A script with no triggers will only run when you click Run or when a schedule() timer fires.

API Reference

api.set(path, value)

Write a value to a simulator endpoint.

api.set("CurrentDrivableActor/Horn.InputValue", 1.0)

api.get(path)

Request a read from a simulator endpoint. Note: during script execution this returns nil — use event.value to read the current trigger value instead.

local val, err = api.get("CurrentDrivableActor/Throttle.InputValue")
-- val is nil during execution; use event.value for trigger values

output.set(id, on)

Turn a hardware output (LED, relay, etc.) on or off. The id is the output's database ID — expand Hardware Outputs Reference in the script editor to see available IDs.

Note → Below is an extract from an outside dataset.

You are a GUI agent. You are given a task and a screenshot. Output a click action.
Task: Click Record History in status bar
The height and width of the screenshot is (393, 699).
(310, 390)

output.set(3, true)   -- Turn on output #3
output.set(3, false)  -- Turn it off

schedule(ms)

Schedule on_change to fire again after the given number of milliseconds. The event source will be "scheduled". Only one timer per script can be active — calling schedule again replaces the previous timer.

schedule(1000)  -- Fire on_change again in 1 second

print(...)

Log a message to the script's console. Multiple arguments are separated by tabs.

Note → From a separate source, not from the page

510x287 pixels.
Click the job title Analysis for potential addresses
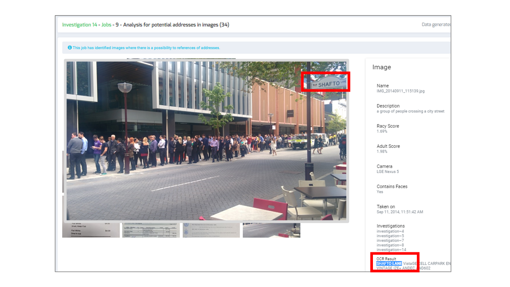coord(176,25)
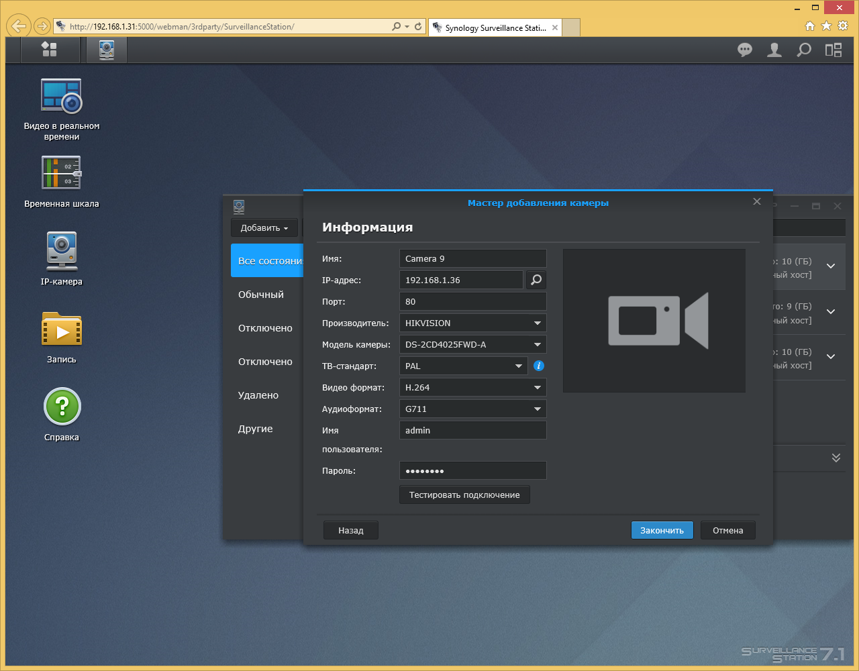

print("speed is", event.value)

state

A global table that persists across on_change calls within the same session. Use it to remember values between invocations. State resets when the script is edited, toggled, or the app restarts.

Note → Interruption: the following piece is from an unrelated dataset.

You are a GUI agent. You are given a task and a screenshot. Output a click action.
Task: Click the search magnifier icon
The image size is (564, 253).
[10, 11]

state.counter = (state.counter or 0) + 1
print("called " .. state.counter .. " times")

Examples

Speed warning LED

Turn on a warning LED when the train exceeds 100 km/h.

Trigger: CurrentDrivableActor.Function.HUD_GetSpeed

function on_change(event)
  if event.value and event.value > 100 then
    output.set(3, true)
  else
    output.set(3, false)
  end
end

Blinking LED

Blink an LED on and off every 500ms. Click Run to start the blink loop.

function on_change(event)
  if event.source == "manual" or event.source == "scheduled" then
    state.on = not state.on
    output.set(5, state.on)
    schedule(500)
  end
end

Debounced action

Wait for a value to stabilize for 500ms before acting on it. Useful to avoid reacting to rapid intermediate changes.

function on_change(event)
  if event.source == "scheduled" then
    -- Value has been stable for 500ms, act on it
    api.set("SomeEndpoint", state.last_value)
  else
    -- Value changed, start/restart the timer
    state.last_value = event.value
    schedule(500)
  end
end

State machine

Track modes like idle, active, and cooldown with different behaviors in each.

function on_change(event)
  if state.mode == nil then state.mode = "idle" end

  if state.mode == "idle" and event.value > 0 then
    state.mode = "active"
    output.set(1, true)
    print("Activated")
  elseif state.mode == "active" and event.value == 0 then
    state.mode = "cooldown"
    output.set(1, false)
    schedule(2000)
    print("Cooling down...")
  elseif state.mode == "cooldown" and event.source == "scheduled" then
    state.mode = "idle"
    print("Ready")
  end
end

Tips and Limitations

  • 200ms execution limit — scripts that take longer are terminated. Keep your logic simple and avoid infinite loops.
  • Use event.value for the trigger's current value. api.get() returns nil during execution.
  • One timer per script — calling schedule() replaces any pending timer.
  • State is in-memory — it survives across on_change calls but resets on script reload or app restart.
  • Console limit — the console keeps the last 100 log entries.
  • Sandboxed environmentrequire, io, os, file, and package are not available.